TASK REQUIREMENTS =>
Lines to restate from the data below: from the one containing "About us (215, 1256)" to the one containing "Gold Rings (215, 1623)", both included. Give them again exactly, and only them.

SOURCE DATA =>
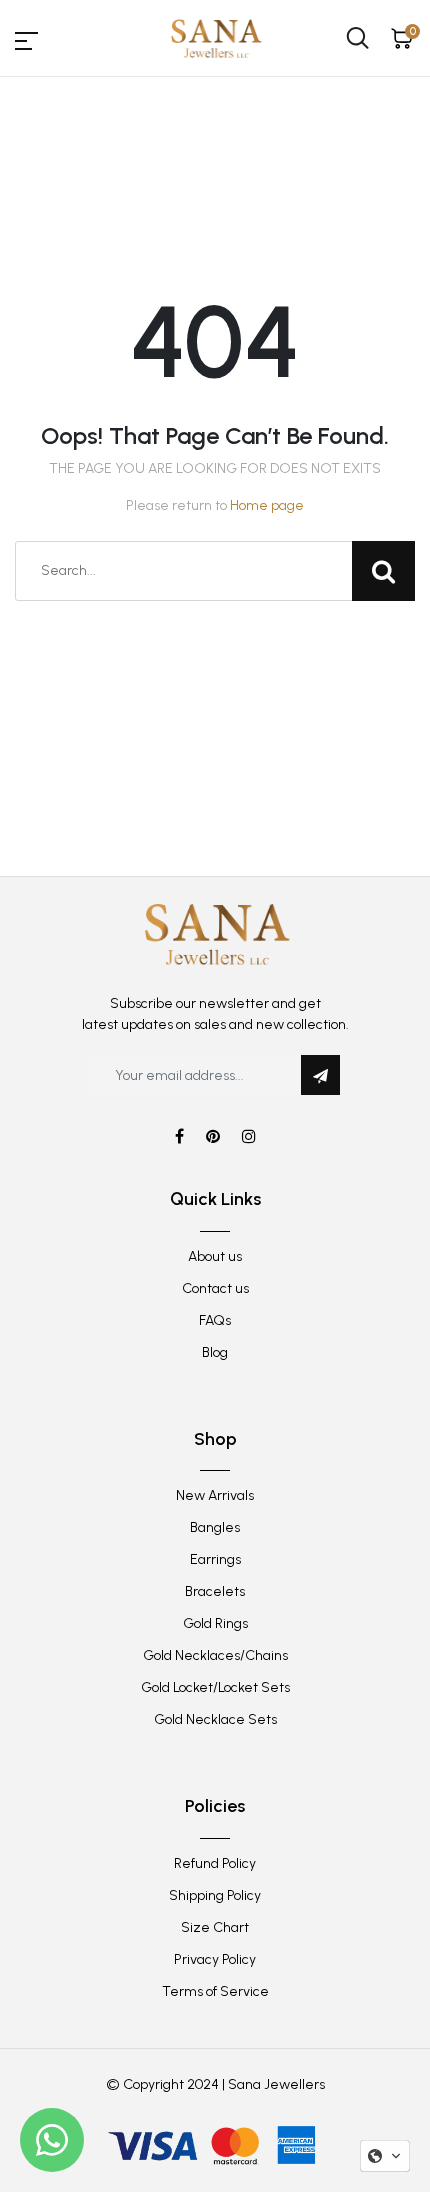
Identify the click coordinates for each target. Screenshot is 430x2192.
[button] (385, 2156)
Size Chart (215, 1927)
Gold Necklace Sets (215, 1719)
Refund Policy (215, 1863)
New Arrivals (215, 1495)
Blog (215, 1352)
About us (215, 1256)
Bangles (215, 1527)
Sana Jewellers (276, 2084)
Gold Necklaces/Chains (215, 1655)
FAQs (215, 1320)
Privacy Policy (215, 1959)
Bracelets (215, 1591)
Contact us (215, 1288)
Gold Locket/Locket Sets (215, 1687)
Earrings (215, 1559)
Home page (267, 505)
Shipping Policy (215, 1895)
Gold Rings (215, 1623)
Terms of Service (215, 1991)
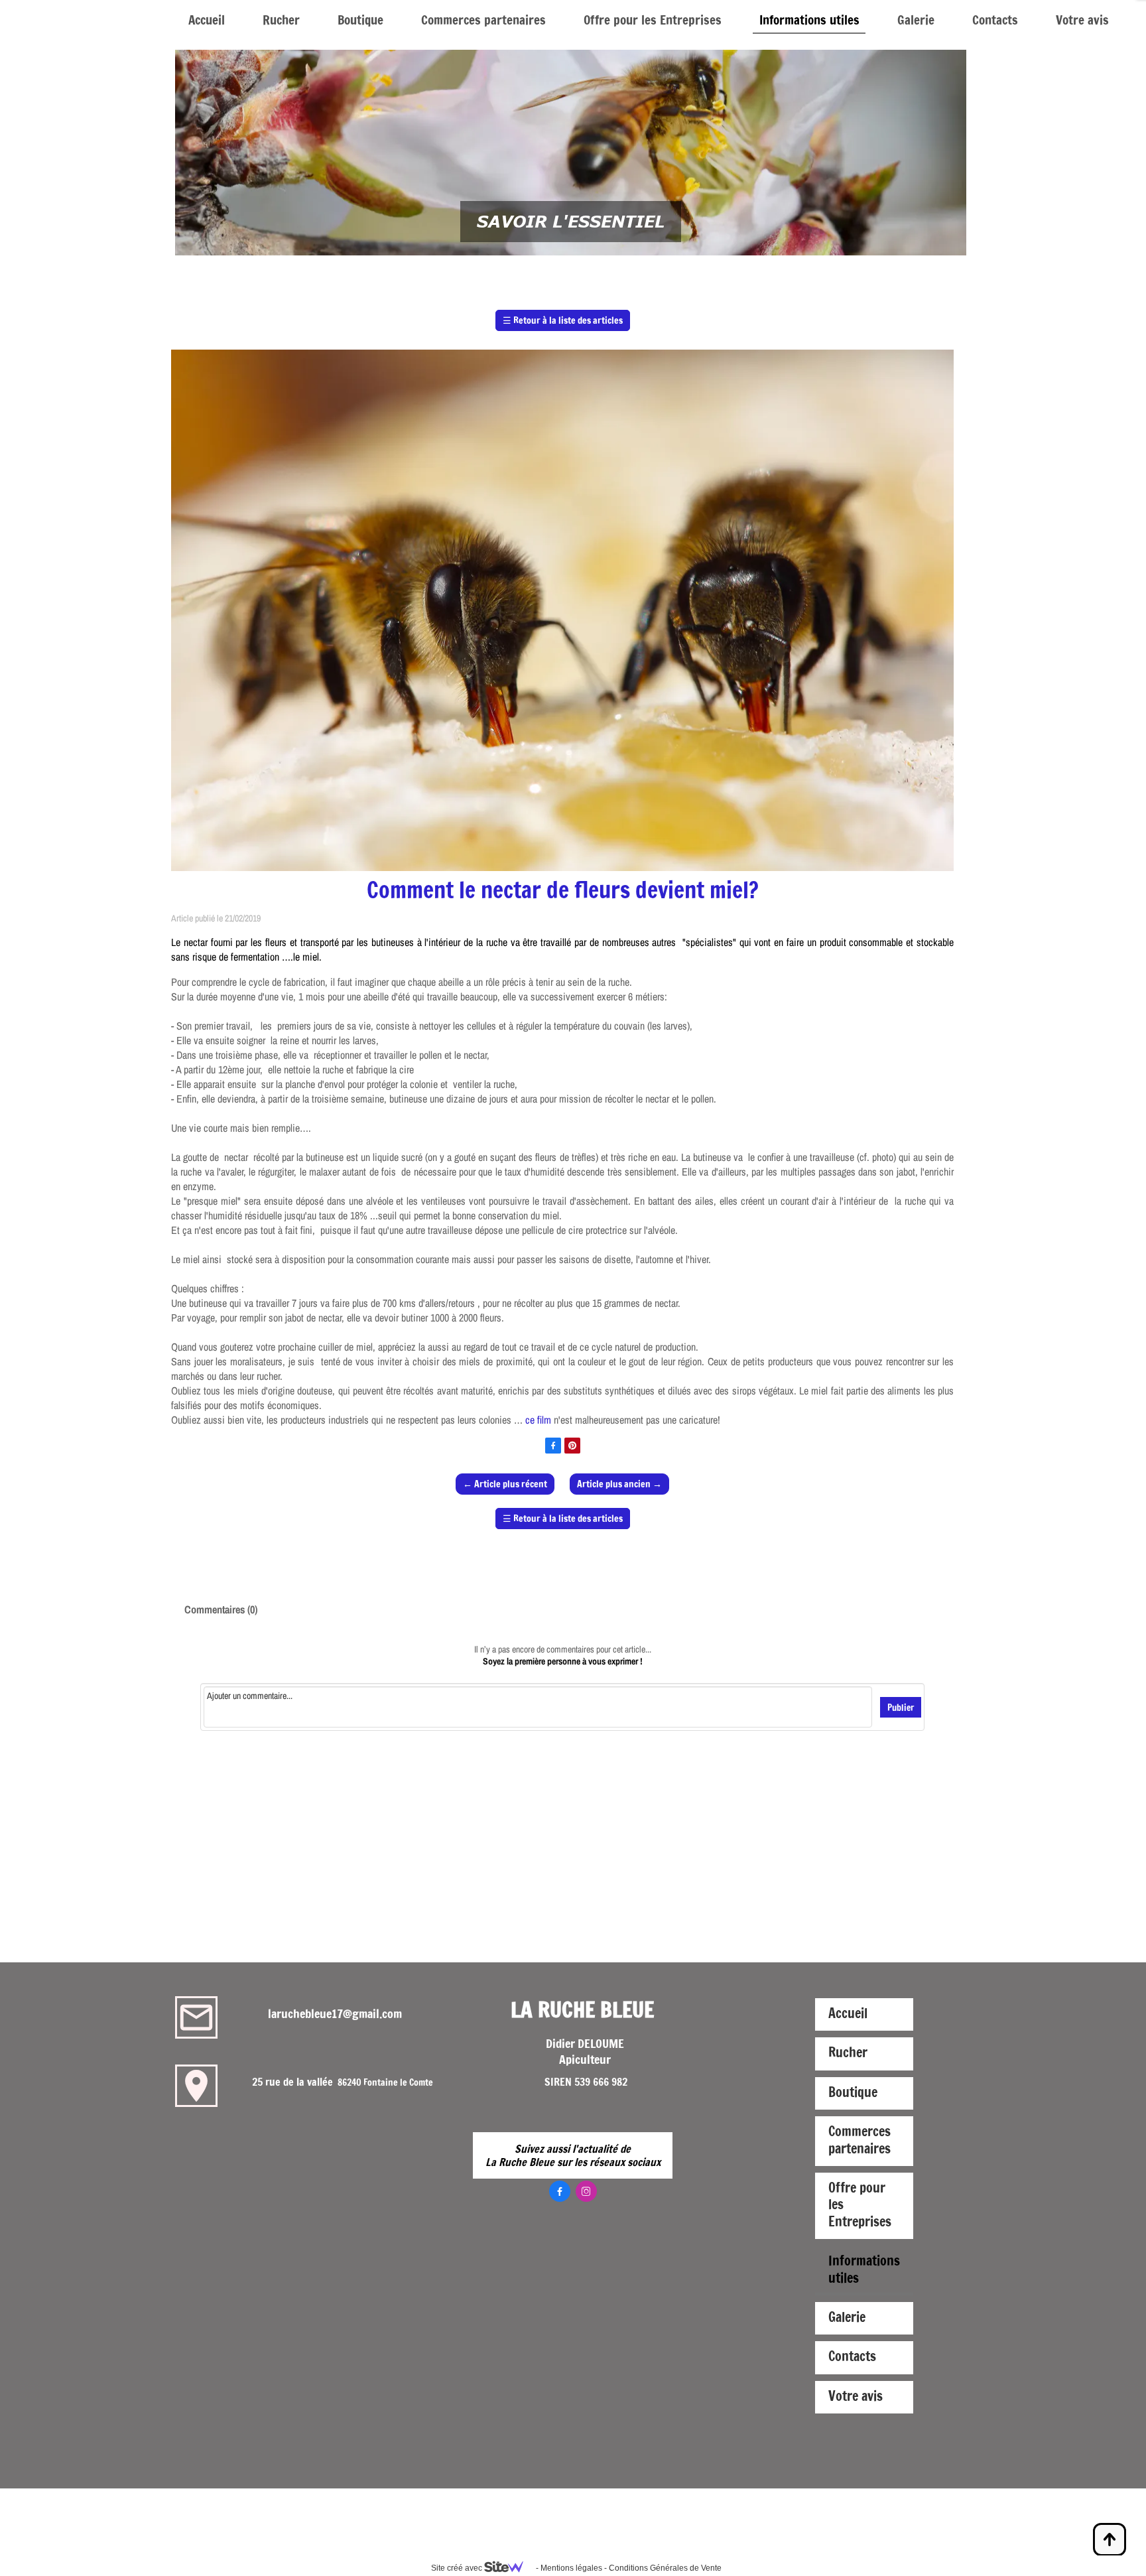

YOUR RESPONSE =>
About us (215, 1256)
Bangles (215, 1527)
Sana Jewellers (276, 2084)
Gold Necklaces/Chains (215, 1655)
FAQs (215, 1320)
Privacy Policy (215, 1959)
Bracelets (215, 1591)
Contact us (215, 1288)
Gold Locket/Locket Sets (215, 1687)
Earrings (215, 1559)
Home page (267, 505)
Shipping Policy (215, 1895)
Gold Rings (215, 1623)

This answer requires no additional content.